# [Written exercise]
Reproduce all of the following data line for line, without altering any character.

# [Input material]
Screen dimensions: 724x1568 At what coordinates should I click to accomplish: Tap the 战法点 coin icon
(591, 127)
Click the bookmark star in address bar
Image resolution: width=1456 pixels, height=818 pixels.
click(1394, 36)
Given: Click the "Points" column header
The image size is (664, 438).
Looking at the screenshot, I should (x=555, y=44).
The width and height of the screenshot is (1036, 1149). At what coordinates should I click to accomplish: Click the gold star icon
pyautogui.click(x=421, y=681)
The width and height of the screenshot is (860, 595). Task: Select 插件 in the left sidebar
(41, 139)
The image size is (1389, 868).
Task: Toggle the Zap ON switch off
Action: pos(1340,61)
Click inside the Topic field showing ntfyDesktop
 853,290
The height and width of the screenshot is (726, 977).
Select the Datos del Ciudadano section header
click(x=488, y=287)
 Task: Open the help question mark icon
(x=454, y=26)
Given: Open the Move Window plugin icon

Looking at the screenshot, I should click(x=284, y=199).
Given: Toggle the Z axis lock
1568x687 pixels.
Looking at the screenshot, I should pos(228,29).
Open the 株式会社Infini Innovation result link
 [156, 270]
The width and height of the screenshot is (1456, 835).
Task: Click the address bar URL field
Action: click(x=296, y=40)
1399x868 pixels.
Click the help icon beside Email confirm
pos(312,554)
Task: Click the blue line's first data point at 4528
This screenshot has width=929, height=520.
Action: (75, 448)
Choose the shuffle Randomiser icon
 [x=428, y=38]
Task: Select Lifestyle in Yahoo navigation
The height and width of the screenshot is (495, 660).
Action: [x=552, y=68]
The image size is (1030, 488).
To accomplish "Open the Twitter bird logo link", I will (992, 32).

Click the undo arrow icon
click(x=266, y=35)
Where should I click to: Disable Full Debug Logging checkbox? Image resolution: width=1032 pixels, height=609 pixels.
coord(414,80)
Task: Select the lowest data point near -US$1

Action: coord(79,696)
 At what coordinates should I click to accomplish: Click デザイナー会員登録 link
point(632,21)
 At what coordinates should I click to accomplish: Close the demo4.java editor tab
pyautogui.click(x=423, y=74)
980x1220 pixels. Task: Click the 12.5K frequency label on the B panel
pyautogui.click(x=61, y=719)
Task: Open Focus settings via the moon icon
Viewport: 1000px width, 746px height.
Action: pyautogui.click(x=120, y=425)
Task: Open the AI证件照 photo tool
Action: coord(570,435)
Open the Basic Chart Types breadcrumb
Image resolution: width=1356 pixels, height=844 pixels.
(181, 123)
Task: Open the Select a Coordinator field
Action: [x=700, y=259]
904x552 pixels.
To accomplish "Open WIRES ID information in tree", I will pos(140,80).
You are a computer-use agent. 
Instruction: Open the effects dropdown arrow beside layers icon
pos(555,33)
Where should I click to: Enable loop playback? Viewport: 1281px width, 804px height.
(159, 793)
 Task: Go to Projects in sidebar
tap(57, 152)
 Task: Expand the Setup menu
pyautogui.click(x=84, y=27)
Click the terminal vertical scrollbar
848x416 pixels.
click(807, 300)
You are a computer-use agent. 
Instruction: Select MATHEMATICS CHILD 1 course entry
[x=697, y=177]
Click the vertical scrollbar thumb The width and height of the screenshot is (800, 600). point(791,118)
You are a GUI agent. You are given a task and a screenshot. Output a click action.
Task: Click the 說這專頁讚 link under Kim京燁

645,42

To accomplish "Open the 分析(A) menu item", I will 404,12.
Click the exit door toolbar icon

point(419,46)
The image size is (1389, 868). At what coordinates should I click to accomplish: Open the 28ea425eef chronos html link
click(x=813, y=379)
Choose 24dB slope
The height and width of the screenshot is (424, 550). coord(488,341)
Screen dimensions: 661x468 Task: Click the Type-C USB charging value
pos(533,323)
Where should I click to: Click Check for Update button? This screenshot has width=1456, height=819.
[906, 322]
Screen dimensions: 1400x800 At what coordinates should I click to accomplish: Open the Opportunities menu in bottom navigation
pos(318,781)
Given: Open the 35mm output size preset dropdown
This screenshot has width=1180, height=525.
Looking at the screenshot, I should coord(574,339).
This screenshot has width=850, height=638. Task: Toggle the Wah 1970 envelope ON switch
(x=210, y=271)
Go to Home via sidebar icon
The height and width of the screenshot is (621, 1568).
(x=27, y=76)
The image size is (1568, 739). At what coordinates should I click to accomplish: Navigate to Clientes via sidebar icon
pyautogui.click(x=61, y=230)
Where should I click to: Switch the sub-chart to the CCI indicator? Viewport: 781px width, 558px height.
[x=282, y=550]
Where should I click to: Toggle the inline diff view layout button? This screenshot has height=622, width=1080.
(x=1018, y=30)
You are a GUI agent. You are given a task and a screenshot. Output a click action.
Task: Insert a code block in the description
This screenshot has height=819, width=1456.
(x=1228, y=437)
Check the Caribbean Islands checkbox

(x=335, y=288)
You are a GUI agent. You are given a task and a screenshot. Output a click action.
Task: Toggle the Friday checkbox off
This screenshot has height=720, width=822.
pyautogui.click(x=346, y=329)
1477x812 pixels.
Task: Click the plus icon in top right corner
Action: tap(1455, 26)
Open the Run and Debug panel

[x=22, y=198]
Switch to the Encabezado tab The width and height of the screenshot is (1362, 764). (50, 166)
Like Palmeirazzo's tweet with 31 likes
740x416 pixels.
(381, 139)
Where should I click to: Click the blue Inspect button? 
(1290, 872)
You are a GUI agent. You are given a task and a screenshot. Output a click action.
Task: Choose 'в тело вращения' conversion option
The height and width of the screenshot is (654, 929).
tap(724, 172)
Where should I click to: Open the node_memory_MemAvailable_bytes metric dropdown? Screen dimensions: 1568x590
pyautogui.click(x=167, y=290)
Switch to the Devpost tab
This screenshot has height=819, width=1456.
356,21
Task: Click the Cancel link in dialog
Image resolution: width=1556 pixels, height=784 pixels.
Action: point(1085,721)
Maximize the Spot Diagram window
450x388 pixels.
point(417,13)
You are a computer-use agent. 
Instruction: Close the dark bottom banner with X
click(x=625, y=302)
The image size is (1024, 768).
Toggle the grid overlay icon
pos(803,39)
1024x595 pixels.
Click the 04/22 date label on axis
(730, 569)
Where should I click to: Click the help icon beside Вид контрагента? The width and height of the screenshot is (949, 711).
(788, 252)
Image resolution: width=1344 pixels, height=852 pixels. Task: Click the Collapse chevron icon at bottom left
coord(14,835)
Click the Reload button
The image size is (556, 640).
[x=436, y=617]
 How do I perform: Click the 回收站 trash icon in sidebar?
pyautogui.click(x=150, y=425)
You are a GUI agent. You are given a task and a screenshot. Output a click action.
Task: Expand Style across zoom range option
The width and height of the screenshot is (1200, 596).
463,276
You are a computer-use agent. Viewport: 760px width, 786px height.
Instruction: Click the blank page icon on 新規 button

# [Solution for this exercise]
Screen dimensions: 724x1568 At what coordinates should I click to accomplish: Tap the 战法点 coin icon
(591, 127)
Click the bookmark star in address bar
Image resolution: width=1456 pixels, height=818 pixels.
click(1394, 36)
Given: Click the "Points" column header
The image size is (664, 438).
Looking at the screenshot, I should (x=555, y=44).
The width and height of the screenshot is (1036, 1149). At what coordinates should I click to accomplish: Click the gold star icon
pyautogui.click(x=421, y=681)
The width and height of the screenshot is (860, 595). Task: Select 插件 in the left sidebar
(41, 139)
The image size is (1389, 868).
Task: Toggle the Zap ON switch off
Action: pos(1340,61)
Click inside the Topic field showing ntfyDesktop
 853,290
The height and width of the screenshot is (726, 977).
Select the Datos del Ciudadano section header
click(x=488, y=287)
 Task: Open the help question mark icon
(x=454, y=26)
Given: Open the Move Window plugin icon

Looking at the screenshot, I should click(x=284, y=199).
Given: Toggle the Z axis lock
1568x687 pixels.
Looking at the screenshot, I should pos(228,29).
Open the 株式会社Infini Innovation result link
 [156, 270]
The width and height of the screenshot is (1456, 835).
Task: Click the address bar URL field
Action: click(x=296, y=40)
1399x868 pixels.
Click the help icon beside Email confirm
pos(312,554)
Task: Click the blue line's first data point at 4528
This screenshot has width=929, height=520.
Action: (75, 448)
Choose the shuffle Randomiser icon
 [x=428, y=38]
Task: Select Lifestyle in Yahoo navigation
The height and width of the screenshot is (495, 660).
Action: [x=552, y=68]
The image size is (1030, 488).
To accomplish "Open the Twitter bird logo link", I will (992, 32).

Click the undo arrow icon
click(x=266, y=35)
Where should I click to: Disable Full Debug Logging checkbox? Image resolution: width=1032 pixels, height=609 pixels.
coord(414,80)
Task: Select the lowest data point near -US$1

Action: coord(79,696)
 At what coordinates should I click to accomplish: Click デザイナー会員登録 link
point(632,21)
 At what coordinates should I click to accomplish: Close the demo4.java editor tab
pyautogui.click(x=423, y=74)
980x1220 pixels. Task: Click the 12.5K frequency label on the B panel
pyautogui.click(x=61, y=719)
Task: Open Focus settings via the moon icon
Viewport: 1000px width, 746px height.
Action: pyautogui.click(x=120, y=425)
Task: Open the AI证件照 photo tool
Action: coord(570,435)
Open the Basic Chart Types breadcrumb
Image resolution: width=1356 pixels, height=844 pixels.
(181, 123)
Task: Open the Select a Coordinator field
Action: [x=700, y=259]
904x552 pixels.
To accomplish "Open WIRES ID information in tree", I will pos(140,80).
You are a computer-use agent. 
Instruction: Open the effects dropdown arrow beside layers icon
pos(555,33)
Where should I click to: Enable loop playback? Viewport: 1281px width, 804px height.
(159, 793)
 Task: Go to Projects in sidebar
tap(57, 152)
 Task: Expand the Setup menu
pyautogui.click(x=84, y=27)
Click the terminal vertical scrollbar
848x416 pixels.
click(807, 300)
You are a computer-use agent. 
Instruction: Select MATHEMATICS CHILD 1 course entry
[x=697, y=177]
Click the vertical scrollbar thumb The width and height of the screenshot is (800, 600). point(791,118)
You are a GUI agent. You are given a task and a screenshot. Output a click action.
Task: Click the 說這專頁讚 link under Kim京燁

645,42

To accomplish "Open the 分析(A) menu item", I will 404,12.
Click the exit door toolbar icon

point(419,46)
The image size is (1389, 868). At what coordinates should I click to accomplish: Open the 28ea425eef chronos html link
click(x=813, y=379)
Choose 24dB slope
The height and width of the screenshot is (424, 550). coord(488,341)
Screen dimensions: 661x468 Task: Click the Type-C USB charging value
pos(533,323)
Where should I click to: Click Check for Update button? This screenshot has width=1456, height=819.
[906, 322]
Screen dimensions: 1400x800 At what coordinates should I click to accomplish: Open the Opportunities menu in bottom navigation
pos(318,781)
Given: Open the 35mm output size preset dropdown
This screenshot has width=1180, height=525.
Looking at the screenshot, I should coord(574,339).
This screenshot has width=850, height=638. Task: Toggle the Wah 1970 envelope ON switch
(x=210, y=271)
Go to Home via sidebar icon
The height and width of the screenshot is (621, 1568).
(x=27, y=76)
The image size is (1568, 739). At what coordinates should I click to accomplish: Navigate to Clientes via sidebar icon
pyautogui.click(x=61, y=230)
Where should I click to: Switch the sub-chart to the CCI indicator? Viewport: 781px width, 558px height.
[x=282, y=550]
Where should I click to: Toggle the inline diff view layout button? This screenshot has height=622, width=1080.
(x=1018, y=30)
You are a GUI agent. You are given a task and a screenshot. Output a click action.
Task: Insert a code block in the description
This screenshot has height=819, width=1456.
(x=1228, y=437)
Check the Caribbean Islands checkbox

(x=335, y=288)
You are a GUI agent. You are given a task and a screenshot. Output a click action.
Task: Toggle the Friday checkbox off
This screenshot has height=720, width=822.
pyautogui.click(x=346, y=329)
1477x812 pixels.
Task: Click the plus icon in top right corner
Action: tap(1455, 26)
Open the Run and Debug panel

[x=22, y=198]
Switch to the Encabezado tab The width and height of the screenshot is (1362, 764). (50, 166)
Like Palmeirazzo's tweet with 31 likes
740x416 pixels.
(381, 139)
Where should I click to: Click the blue Inspect button? 
(1290, 872)
You are a GUI agent. You are given a task and a screenshot. Output a click action.
Task: Choose 'в тело вращения' conversion option
The height and width of the screenshot is (654, 929).
tap(724, 172)
Where should I click to: Open the node_memory_MemAvailable_bytes metric dropdown? Screen dimensions: 1568x590
pyautogui.click(x=167, y=290)
Switch to the Devpost tab
This screenshot has height=819, width=1456.
356,21
Task: Click the Cancel link in dialog
Image resolution: width=1556 pixels, height=784 pixels.
Action: point(1085,721)
Maximize the Spot Diagram window
450x388 pixels.
point(417,13)
You are a computer-use agent. 
Instruction: Close the dark bottom banner with X
click(x=625, y=302)
The image size is (1024, 768).
Toggle the grid overlay icon
pos(803,39)
1024x595 pixels.
Click the 04/22 date label on axis
(730, 569)
Where should I click to: Click the help icon beside Вид контрагента? The width and height of the screenshot is (949, 711).
(788, 252)
Image resolution: width=1344 pixels, height=852 pixels. Task: Click the Collapse chevron icon at bottom left
coord(14,835)
Click the Reload button
The image size is (556, 640).
[x=436, y=617]
 How do I perform: Click the 回收站 trash icon in sidebar?
pyautogui.click(x=150, y=425)
You are a GUI agent. You are given a task and a screenshot. Output a click action.
Task: Expand Style across zoom range option
The width and height of the screenshot is (1200, 596).
463,276
You are a computer-use agent. Viewport: 760px width, 786px height.
Instruction: Click the blank page icon on 新規 button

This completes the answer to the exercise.